● **EXTRACT**:
# # #
Northern Delegates Raise Dust over Proposed States
Derivation may be increased to between 21% and 25%
Chuks Okocha and Onyebuchi Ezigbo
The National Conference yesterday began debates on a stormy note with some northern delegates still complaining bitterly over the adoption of recommendation for the creation of 18 new states in the country.
Almost every delegate from the North-west and North-east who rose to contribute to the amendment of minutes of Thursday's deliberation expressed reservations over the conclusions reached through voice votes, saying the leadership needed to revisit some of the decisions, especially on the issue of state creation.
Based on the adoption of the amendment to the reports of the Committee on Political Restructuring, particularly the provision for state creation, most the northern delegates were dissatisfied and took steps to register their protest to the conference leadership at the close of sitting last Thursday.
While raising his concern, delegate Hamisu Abubakar from the North-west, queried the rationale for distributing the recommended 18 states which he said came through a voice vote and not on 70 per cent consensus vote.
He said the process of coming to a decision was as important as the decision itself, adding that he would want some of the decisions revisited.
Another delegate representing the labour movement, Mr. Isah Aremu, said under the leadership of the chairman, the conference had witnessed a lot of progress and good debate since the conference started but that last week's handling of the deliberations had give him cause for concern.
He explained that for instance, most of the states listed during the passage of the report on Political Restructuring were not viable and should not have been recommended in the first place.
Yet another nothern delegate and former Minister of Education, Prof. Rukayatu Rufai, insisted that the North-west was short-changed, wondering how four states can be created from the North-central zone while only two were granted to the North-west.
A Katsina delegate, Talatu Nasir, in her own contribution said though she was 100 per cent in support of state creation, she was of the view that the conference had failed to take proper consideration of various requests by delegates.
She requested the conference to expand the list of states to include more requests, especially a state for the North-west. Alternatively, she said the issue of state creation should be deleted from the conference report for another opportunity to take a look at the issue.
# # #
● **MATERIAL SHOWN**:
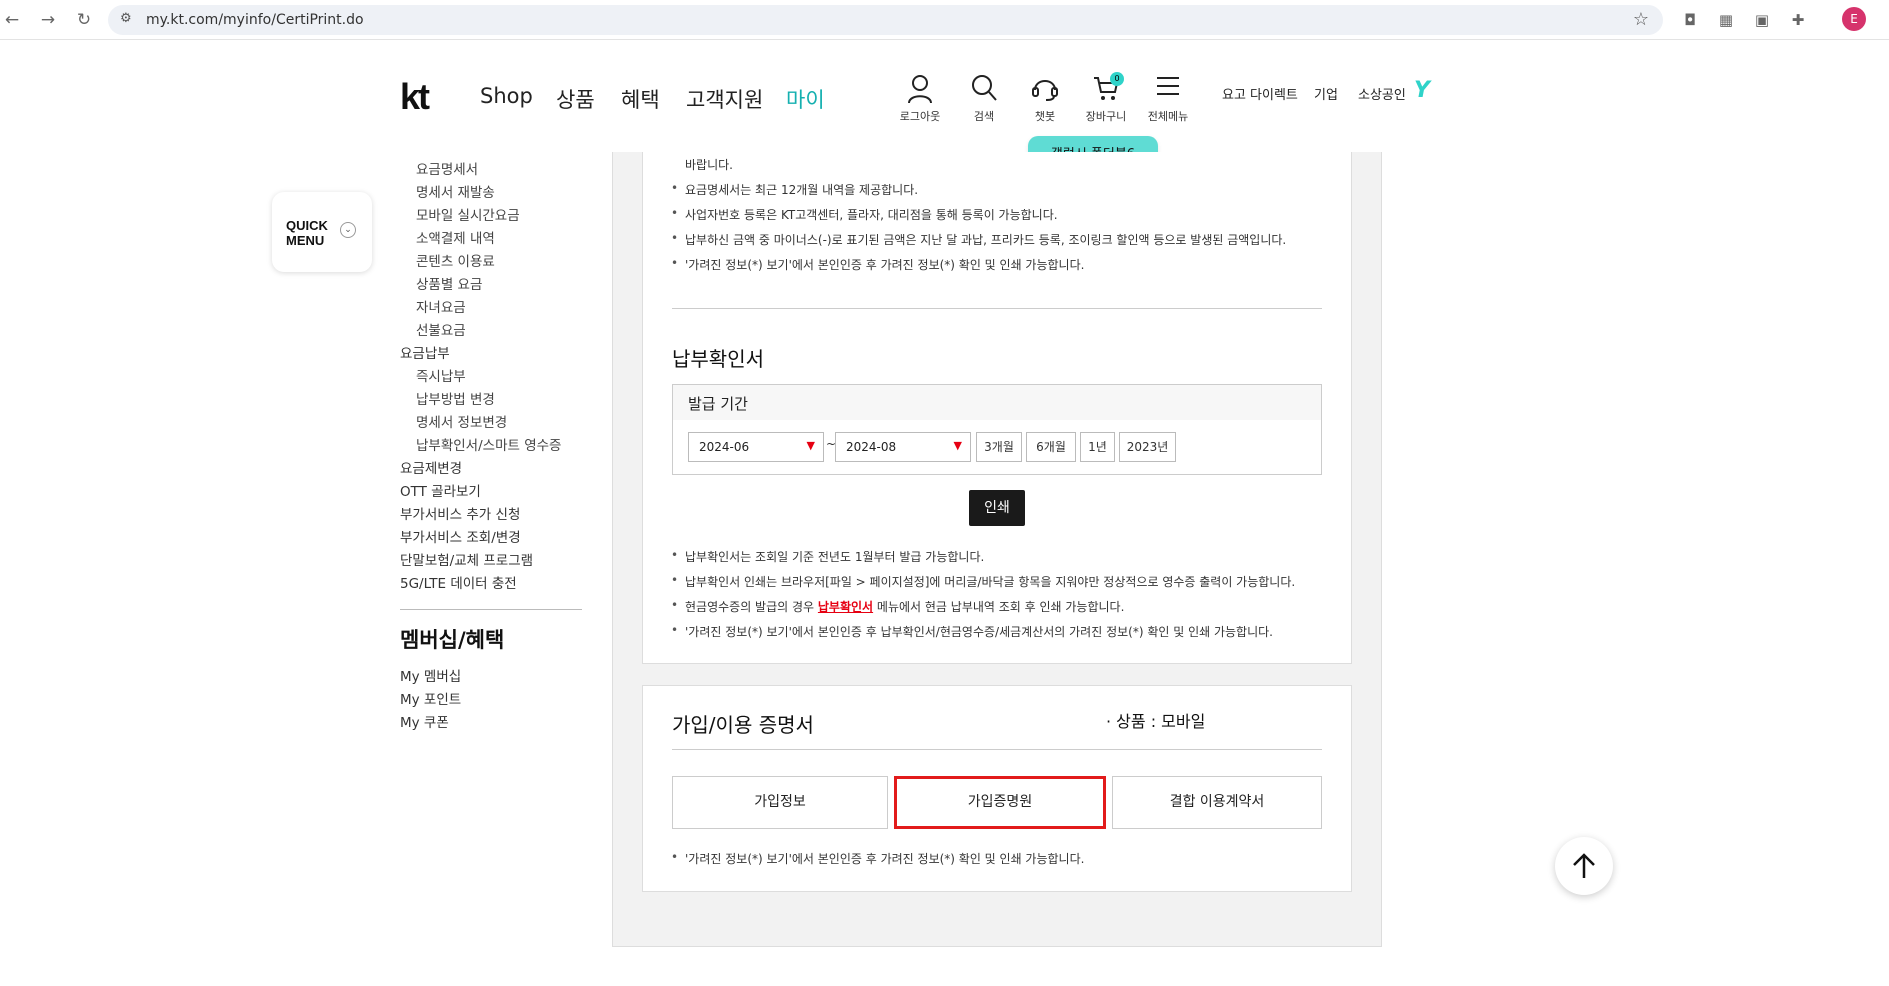 The width and height of the screenshot is (1889, 986). Describe the element at coordinates (255, 20) in the screenshot. I see `url-text: my.kt.com/myinfo/CertiPrint.do` at that location.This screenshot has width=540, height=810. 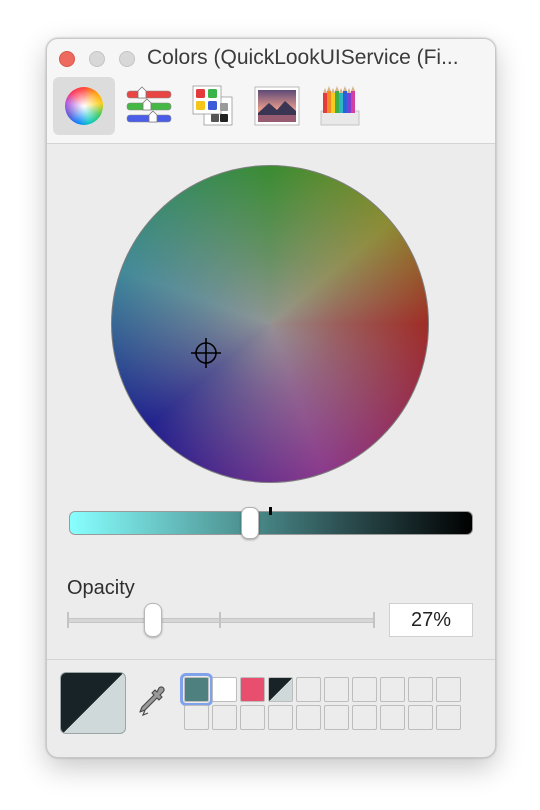 I want to click on current-color-well, so click(x=93, y=703).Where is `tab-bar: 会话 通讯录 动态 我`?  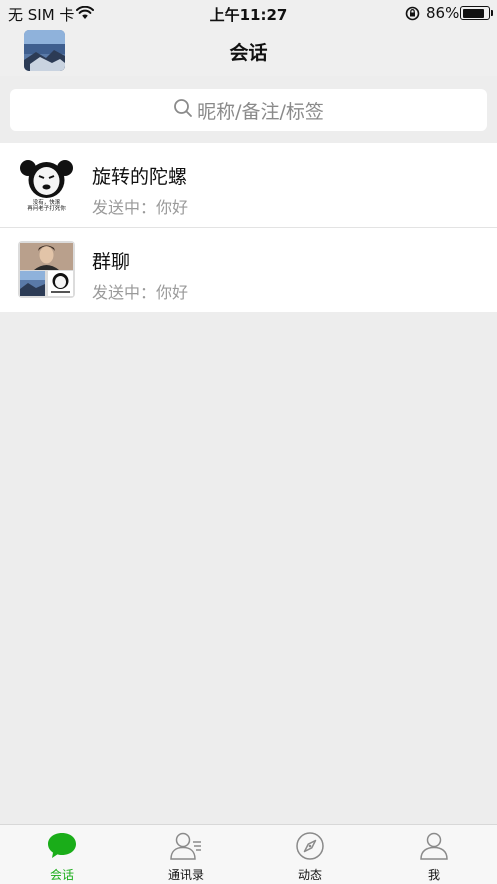
tab-bar: 会话 通讯录 动态 我 is located at coordinates (248, 854).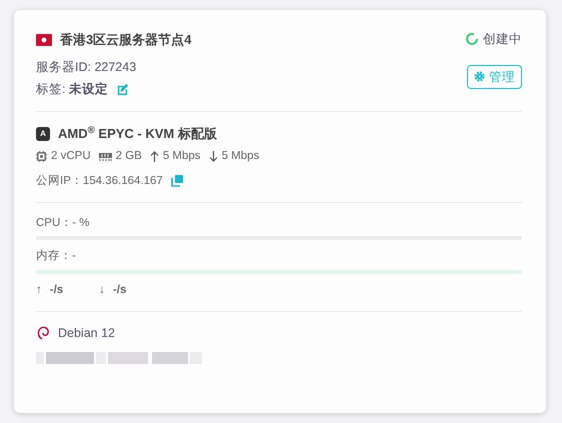 The height and width of the screenshot is (423, 562). I want to click on up-arrow-icon, so click(154, 156).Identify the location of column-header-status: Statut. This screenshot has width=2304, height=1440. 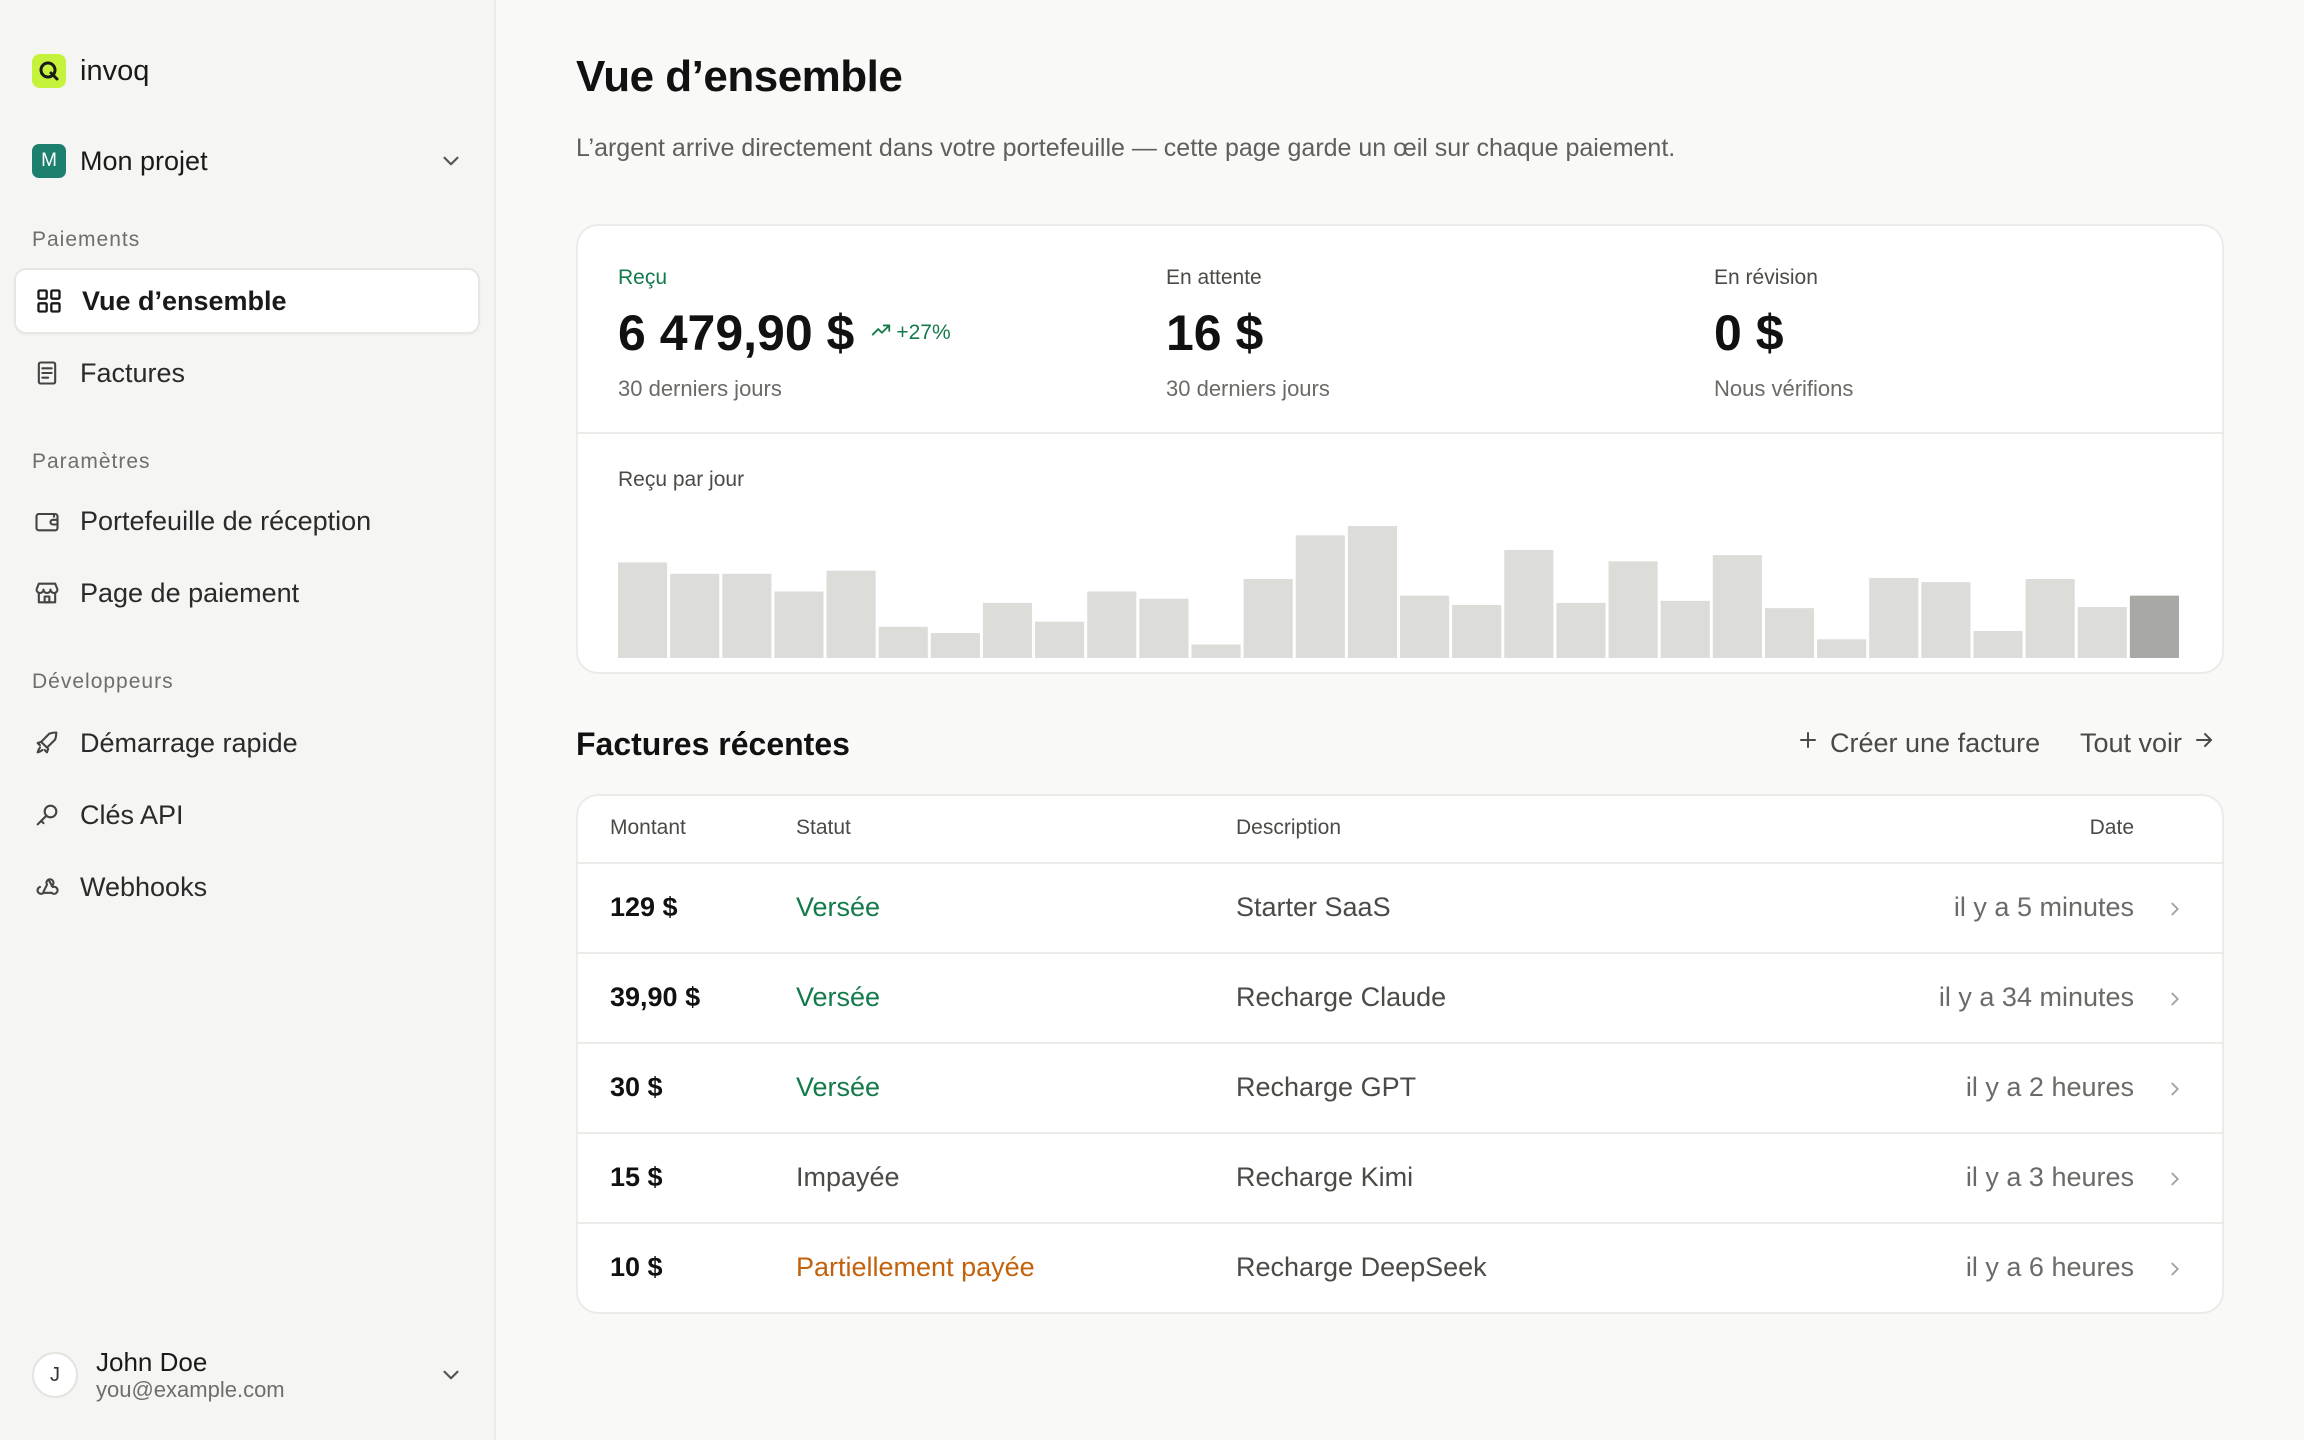
(824, 828).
# # #
● **STUDY QUESTIONS**:
1. Decide whether each statement below agrees with the article on proposed new states, answering yes or no and quoting the deciding words of the article: (a) Hamisu Abubakar said the recommended 18 states were adopted through a 70 per cent consensus vote; (b) Isah Aremu was a delegate representing the labour movement; (c) Rukayatu Rufai complained that the North-central zone received only two states.
2. Repeat the passage of the article on proposed new states between "A Katsina delegate, Talatu" and "at the issue.", inclusive.

● **OUTPUTS FOR THE TASKS**:
1.
(a) No: "which he said came through a voice vote and not on 70 per cent consensus vote"
(b) Yes: "Another delegate representing the labour movement, Mr. Isah Aremu"
(c) No: "wondering how four states can be created from the North-central zone while only two were granted to the North-west"

2.
A Katsina delegate, Talatu Nasir, in her own contribution said though she was 100 per cent in support of state creation, she was of the view that the conference had failed to take proper consideration of various requests by delegates.
She requested the conference to expand the list of states to include more requests, especially a state for the North-west. Alternatively, she said the issue of state creation should be deleted from the conference report for another opportunity to take a look at the issue.